▶ What is expected:
Nothing in the entries may change when they are transcribed.
### Input records
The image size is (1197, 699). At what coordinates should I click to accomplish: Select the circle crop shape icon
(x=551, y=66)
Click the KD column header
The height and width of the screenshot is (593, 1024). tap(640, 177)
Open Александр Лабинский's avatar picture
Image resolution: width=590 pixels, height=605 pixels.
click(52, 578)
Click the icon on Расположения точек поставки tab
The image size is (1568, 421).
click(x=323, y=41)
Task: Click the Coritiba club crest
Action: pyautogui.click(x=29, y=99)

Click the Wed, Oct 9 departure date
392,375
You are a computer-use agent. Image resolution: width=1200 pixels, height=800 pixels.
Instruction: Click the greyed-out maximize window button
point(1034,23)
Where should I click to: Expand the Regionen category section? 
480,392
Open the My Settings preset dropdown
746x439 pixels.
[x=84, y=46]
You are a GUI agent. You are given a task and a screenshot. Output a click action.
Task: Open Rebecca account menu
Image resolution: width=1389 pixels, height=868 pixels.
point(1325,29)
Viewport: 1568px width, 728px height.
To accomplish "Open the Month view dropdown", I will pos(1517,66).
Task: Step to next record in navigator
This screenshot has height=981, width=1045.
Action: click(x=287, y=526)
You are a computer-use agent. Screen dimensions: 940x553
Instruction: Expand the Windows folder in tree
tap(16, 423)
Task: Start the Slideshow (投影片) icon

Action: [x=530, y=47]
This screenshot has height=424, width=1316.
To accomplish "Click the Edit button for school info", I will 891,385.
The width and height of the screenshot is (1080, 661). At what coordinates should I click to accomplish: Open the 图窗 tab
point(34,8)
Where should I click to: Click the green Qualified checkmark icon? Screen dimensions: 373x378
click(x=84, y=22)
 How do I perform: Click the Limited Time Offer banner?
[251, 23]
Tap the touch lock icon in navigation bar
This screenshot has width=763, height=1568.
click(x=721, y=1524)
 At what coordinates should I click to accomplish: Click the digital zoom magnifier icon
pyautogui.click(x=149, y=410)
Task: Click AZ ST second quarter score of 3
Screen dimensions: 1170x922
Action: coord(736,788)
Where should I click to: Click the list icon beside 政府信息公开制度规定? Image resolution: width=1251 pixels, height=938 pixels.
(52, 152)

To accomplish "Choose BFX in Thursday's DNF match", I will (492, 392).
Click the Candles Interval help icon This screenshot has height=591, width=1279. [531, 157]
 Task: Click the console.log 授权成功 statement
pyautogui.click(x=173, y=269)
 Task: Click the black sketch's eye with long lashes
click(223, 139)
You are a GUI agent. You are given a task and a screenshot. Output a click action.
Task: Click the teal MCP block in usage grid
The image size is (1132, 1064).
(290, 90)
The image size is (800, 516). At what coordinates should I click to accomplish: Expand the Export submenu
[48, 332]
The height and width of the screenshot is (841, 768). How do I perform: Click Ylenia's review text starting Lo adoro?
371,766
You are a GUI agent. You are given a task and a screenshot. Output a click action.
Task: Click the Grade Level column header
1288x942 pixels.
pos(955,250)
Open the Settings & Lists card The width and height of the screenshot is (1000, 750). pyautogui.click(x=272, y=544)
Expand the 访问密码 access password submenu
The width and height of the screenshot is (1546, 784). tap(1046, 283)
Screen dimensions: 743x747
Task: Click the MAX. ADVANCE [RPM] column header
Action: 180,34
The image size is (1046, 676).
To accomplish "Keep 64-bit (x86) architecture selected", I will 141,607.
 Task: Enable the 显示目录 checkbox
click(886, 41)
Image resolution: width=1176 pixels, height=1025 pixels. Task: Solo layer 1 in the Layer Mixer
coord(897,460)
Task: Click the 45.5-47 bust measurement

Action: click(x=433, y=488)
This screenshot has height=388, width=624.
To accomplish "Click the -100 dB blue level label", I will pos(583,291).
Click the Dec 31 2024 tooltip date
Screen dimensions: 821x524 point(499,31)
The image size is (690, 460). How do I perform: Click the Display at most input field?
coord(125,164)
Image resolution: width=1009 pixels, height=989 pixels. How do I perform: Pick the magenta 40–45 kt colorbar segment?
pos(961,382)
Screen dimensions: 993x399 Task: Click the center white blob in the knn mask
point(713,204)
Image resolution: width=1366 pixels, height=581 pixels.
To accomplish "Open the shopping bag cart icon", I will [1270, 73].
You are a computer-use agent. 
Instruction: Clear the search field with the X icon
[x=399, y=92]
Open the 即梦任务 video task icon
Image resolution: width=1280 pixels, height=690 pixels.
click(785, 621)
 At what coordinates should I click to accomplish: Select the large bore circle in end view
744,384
######
▶ Reply:
The image size is (1197, 699). At what coordinates should I click to accomplish: Select the circle crop shape icon
(x=551, y=66)
Click the KD column header
The height and width of the screenshot is (593, 1024). tap(640, 177)
Open Александр Лабинский's avatar picture
Image resolution: width=590 pixels, height=605 pixels.
click(52, 578)
Click the icon on Расположения точек поставки tab
The image size is (1568, 421).
click(x=323, y=41)
Task: Click the Coritiba club crest
Action: pyautogui.click(x=29, y=99)

Click the Wed, Oct 9 departure date
392,375
You are a computer-use agent. Image resolution: width=1200 pixels, height=800 pixels.
Instruction: Click the greyed-out maximize window button
point(1034,23)
Where should I click to: Expand the Regionen category section? 
480,392
Open the My Settings preset dropdown
746x439 pixels.
[x=84, y=46]
You are a GUI agent. You are given a task and a screenshot. Output a click action.
Task: Open Rebecca account menu
Image resolution: width=1389 pixels, height=868 pixels.
point(1325,29)
Viewport: 1568px width, 728px height.
To accomplish "Open the Month view dropdown", I will pos(1517,66).
Task: Step to next record in navigator
This screenshot has height=981, width=1045.
Action: click(x=287, y=526)
You are a computer-use agent. Screen dimensions: 940x553
Instruction: Expand the Windows folder in tree
tap(16, 423)
Task: Start the Slideshow (投影片) icon

Action: [x=530, y=47]
This screenshot has height=424, width=1316.
To accomplish "Click the Edit button for school info", I will 891,385.
The width and height of the screenshot is (1080, 661). At what coordinates should I click to accomplish: Open the 图窗 tab
point(34,8)
Where should I click to: Click the green Qualified checkmark icon? Screen dimensions: 373x378
click(x=84, y=22)
 How do I perform: Click the Limited Time Offer banner?
[251, 23]
Tap the touch lock icon in navigation bar
This screenshot has width=763, height=1568.
click(x=721, y=1524)
 At what coordinates should I click to accomplish: Click the digital zoom magnifier icon
pyautogui.click(x=149, y=410)
Task: Click AZ ST second quarter score of 3
Screen dimensions: 1170x922
Action: coord(736,788)
Where should I click to: Click the list icon beside 政府信息公开制度规定? Image resolution: width=1251 pixels, height=938 pixels.
(52, 152)

To accomplish "Choose BFX in Thursday's DNF match", I will (492, 392).
Click the Candles Interval help icon This screenshot has height=591, width=1279. [531, 157]
 Task: Click the console.log 授权成功 statement
pyautogui.click(x=173, y=269)
 Task: Click the black sketch's eye with long lashes
click(223, 139)
You are a GUI agent. You are given a task and a screenshot. Output a click action.
Task: Click the teal MCP block in usage grid
The image size is (1132, 1064).
(290, 90)
The image size is (800, 516). At what coordinates should I click to accomplish: Expand the Export submenu
[48, 332]
The height and width of the screenshot is (841, 768). How do I perform: Click Ylenia's review text starting Lo adoro?
371,766
You are a GUI agent. You are given a task and a screenshot. Output a click action.
Task: Click the Grade Level column header
1288x942 pixels.
pos(955,250)
Open the Settings & Lists card The width and height of the screenshot is (1000, 750). pyautogui.click(x=272, y=544)
Expand the 访问密码 access password submenu
The width and height of the screenshot is (1546, 784). tap(1046, 283)
Screen dimensions: 743x747
Task: Click the MAX. ADVANCE [RPM] column header
Action: 180,34
The image size is (1046, 676).
To accomplish "Keep 64-bit (x86) architecture selected", I will 141,607.
 Task: Enable the 显示目录 checkbox
click(886, 41)
Image resolution: width=1176 pixels, height=1025 pixels. Task: Solo layer 1 in the Layer Mixer
coord(897,460)
Task: Click the 45.5-47 bust measurement

Action: click(x=433, y=488)
This screenshot has height=388, width=624.
To accomplish "Click the -100 dB blue level label", I will pos(583,291).
Click the Dec 31 2024 tooltip date
Screen dimensions: 821x524 point(499,31)
The image size is (690, 460). How do I perform: Click the Display at most input field?
coord(125,164)
Image resolution: width=1009 pixels, height=989 pixels. How do I perform: Pick the magenta 40–45 kt colorbar segment?
pos(961,382)
Screen dimensions: 993x399 Task: Click the center white blob in the knn mask
point(713,204)
Image resolution: width=1366 pixels, height=581 pixels.
To accomplish "Open the shopping bag cart icon", I will [1270, 73].
You are a computer-use agent. 
Instruction: Clear the search field with the X icon
[x=399, y=92]
Open the 即梦任务 video task icon
Image resolution: width=1280 pixels, height=690 pixels.
click(785, 621)
 At what coordinates should I click to accomplish: Select the large bore circle in end view
744,384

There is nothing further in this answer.